China’s largest electric arc furnace (EAF) steelmaker, the Jiangsu Shagang Group, decreased its scrap buying prices on 20 December 2022. This is its fourth consecutive revision in December. On an overall basis, this month, prices are up by RMB 130/t ($19/t) including this cut.
The steelmaker, on 20 December, reduced prices by RMB 50/t ($7/t) for all grades against the last revision. After the latest revision, HMS (6-10 mm) prices are now at RMB 3,040/t ($436/t) delivered to headquarters, including 13% VAT, effective from 20 December.
Market highlights
- Imported scrap prices stable w-o-w: Prices of US-origin HMS and shredded scrap stood at $389/t and $409/t, respectively, stable w-o-w, CFR China.
- Local billets prices increase d-o-d: Domestic billets prices in China’s Tangshan increased by RMB 20/t ($3/t) d-o-d to RMB 3,710/t ($532/t), inclusive of 13% VAT, on 20 December.
- Rebar futures slightly up d-o-d: However, China’s SHFE rebar futures contract for May 2023 delivery closed on 20 December at RMB 3,939 /t ($565/t), marginally up by RMB 12/t($2/t) d-o-d.

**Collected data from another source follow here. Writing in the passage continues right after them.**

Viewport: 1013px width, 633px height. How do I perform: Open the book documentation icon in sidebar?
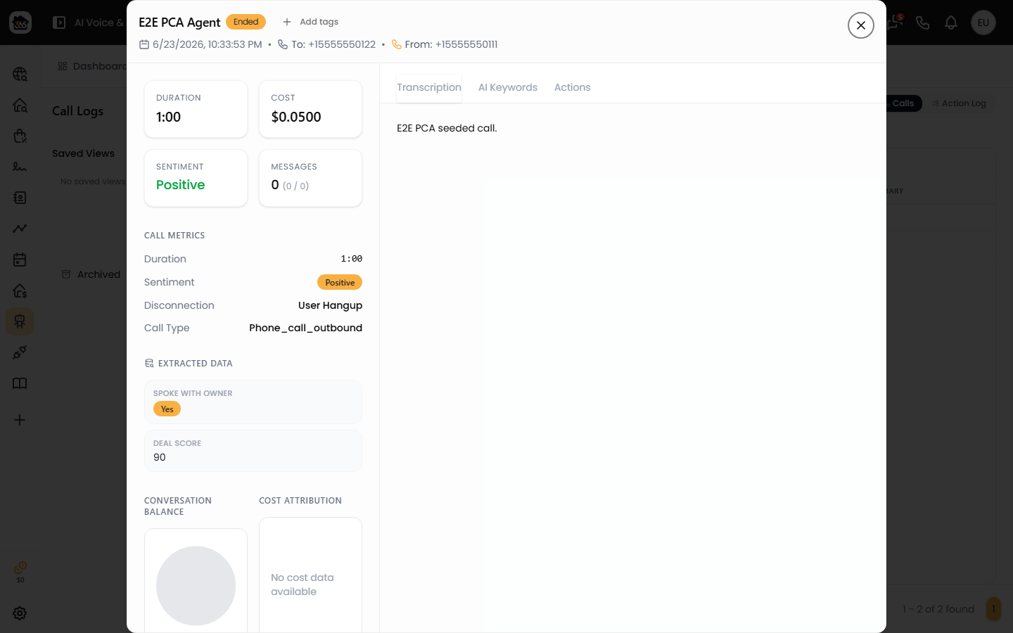click(20, 383)
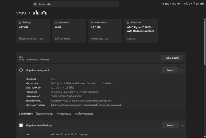Click the เปลี่ยนชื่อพีซีนี้ rename PC button
The height and width of the screenshot is (138, 206).
pyautogui.click(x=172, y=58)
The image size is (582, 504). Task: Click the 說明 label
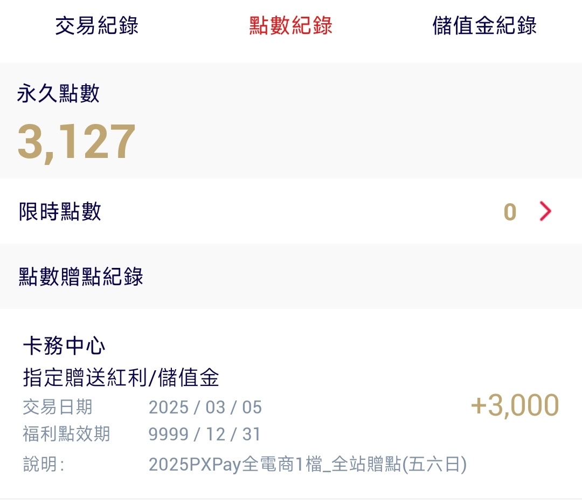[x=44, y=465]
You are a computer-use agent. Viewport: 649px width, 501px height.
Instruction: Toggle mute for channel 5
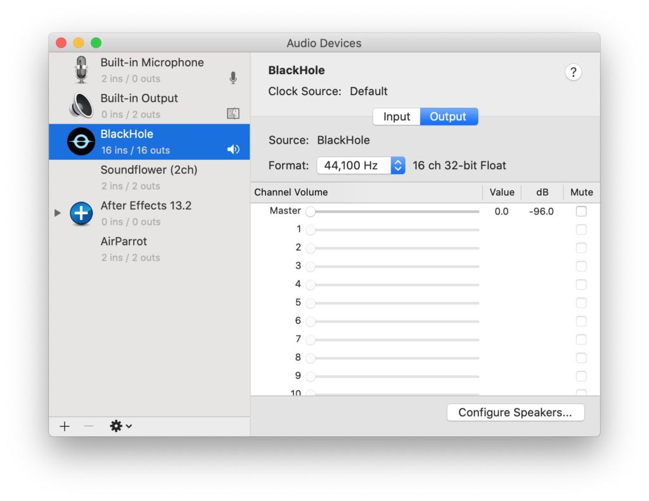581,303
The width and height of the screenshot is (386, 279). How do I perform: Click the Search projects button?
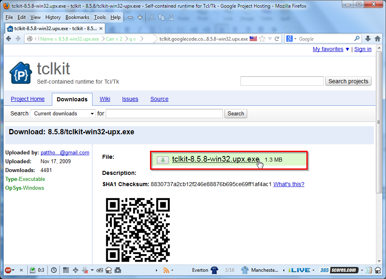coord(348,81)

- Iron ore spot prices up d-o-d: The Fe 62% iron ore index was at $110.5/DMT CFR North China on 20 December, slightly up $1.3/t from the last closing. The spot prices of iron ore in China rose d-o-d due to better import margins. There was limited seaborne buying interest as market participants were in a wait-and-watch mode by staying away amid rising Covid-19 cases in China.
Outlook
Scrap purchase prices might remain flexible at these levels till the Lunar New Year holidays in China, as demand and sales in the domestic market may be slow during this time.